Traditional and Roth IRA Contribution Limits

Individual Retirement Arrangements (IRAs) have various qualifying factors and restrictions, and not all IRA contributions are tax-deductible. For 2013, the maximum contribution taxpayers can make to either their traditional or Roth IRA is less than $5,500 or the taxable compensation for the year. For those taxpayers who are 50 years old or older, the maximum contribution limit is $6,500. This limitation does not apply to rollover contributions.

Contribution limits can change every year, so taxpayers are advised to check the IRS website for each year’s contribution limits. For Roth IRAs, taxpayers should also consider their filing status and income, as it affects their contribution limit.

Taxpayers who have other retirement plans through their employer or business can make contributions to their IRAs, but it will not be tax-deductible. In case of joint filing, if neither spouse is making contributions to other retirement plans from work, all the contributions are tax deductible. A spouse can make a contribution to IRA even if only the other one has taxable compensation.

Regular contributions to traditional IRAs can only be made until a taxpayer reaches 70½ years of age. Irregular contributions and rollover contributions can be made at any age to traditional or Roth IRAs.

Special Roth IRA Rules

Traditional IRAs and Roth IRAs share most rules, but Roth IRAs are subject to some special rules including:

  • Contributions to a Roth IRA are not deductible.
  • Qualified distributions are tax-free if all requirements are met.
  • Contributions to Roth IRAs can be made after 70½ years of age.
  • The account or annuity needs to be designated as a Roth IRA when it is set-up.

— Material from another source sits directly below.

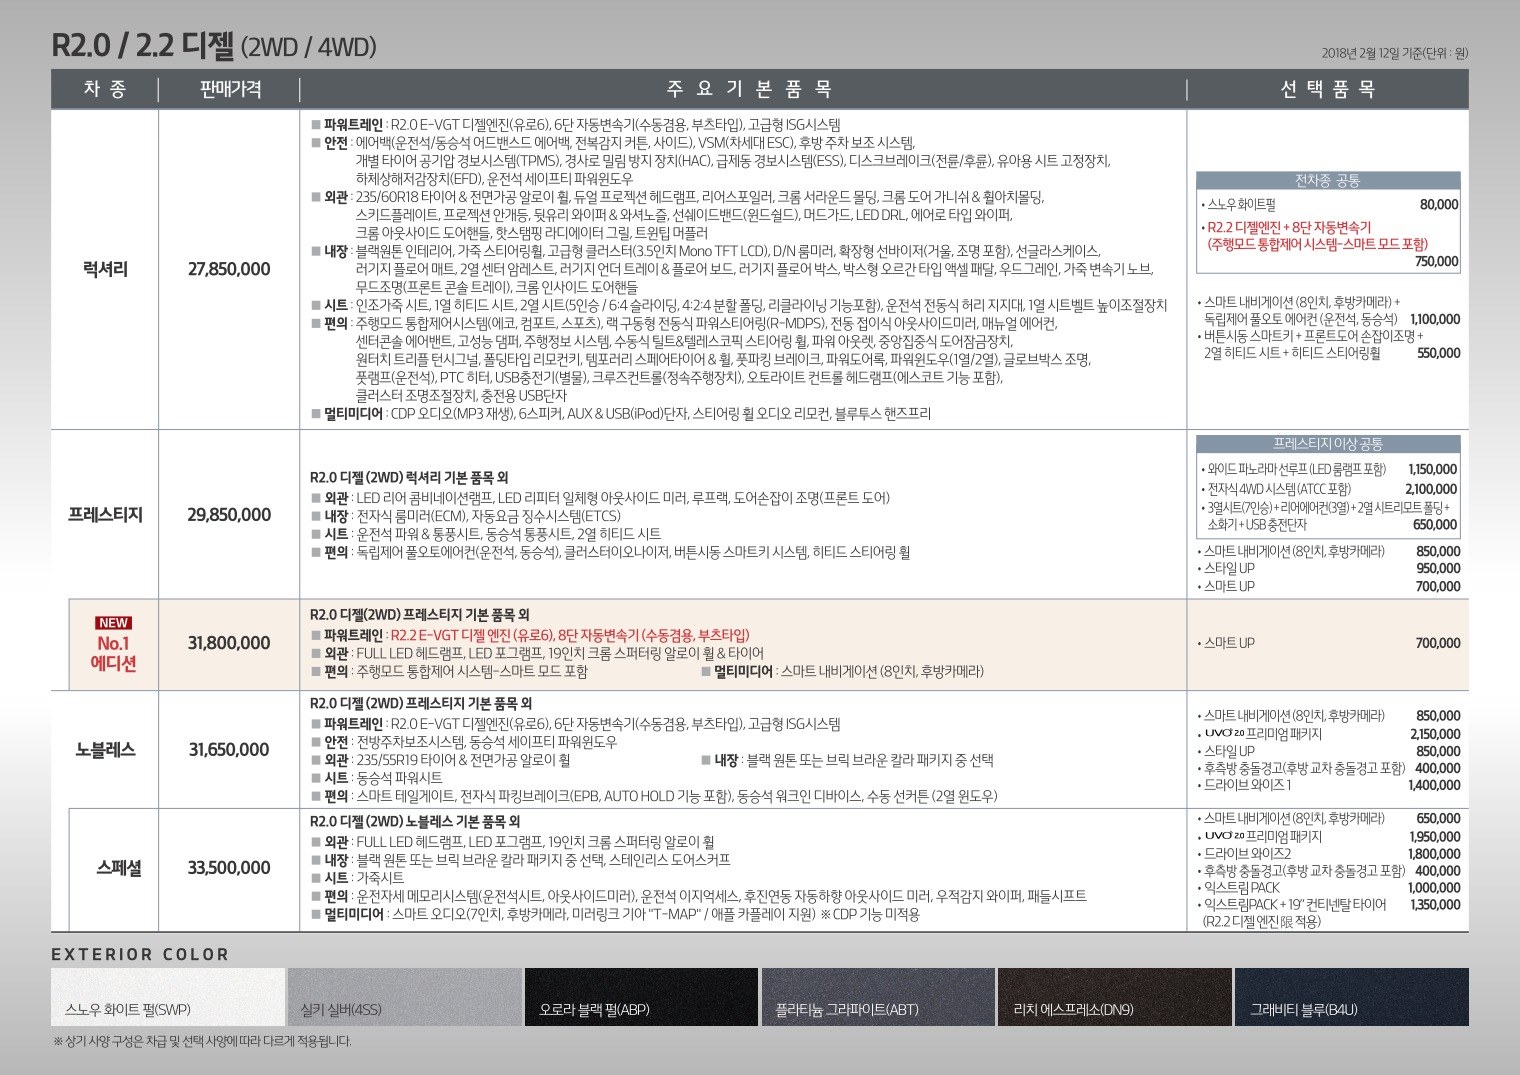
Task: Click the No.1 에디션 trim label
Action: (x=113, y=653)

Taxpayers must also consider their filing status and income to see the maximum amount of contributions they can make to their Roth IRAs.

How to Set up an IRA

Taxpayers can set up an IRA with the following:

  • Bank or other financial institution
  • Life insurance company
  • Mutual fund
  • Stockbroker

Contributions made to traditional IRAs are generally not taxed until distributed. Contributions can be made any time of the year, but withdrawals should only be made after taxpayers have reached 70½ years of age if penalties need to be avoided.

If excess contributions have been made, taxpayers may withdraw the excess contributions before the due date of filing their tax returns, along with any income earned on the excess contribution.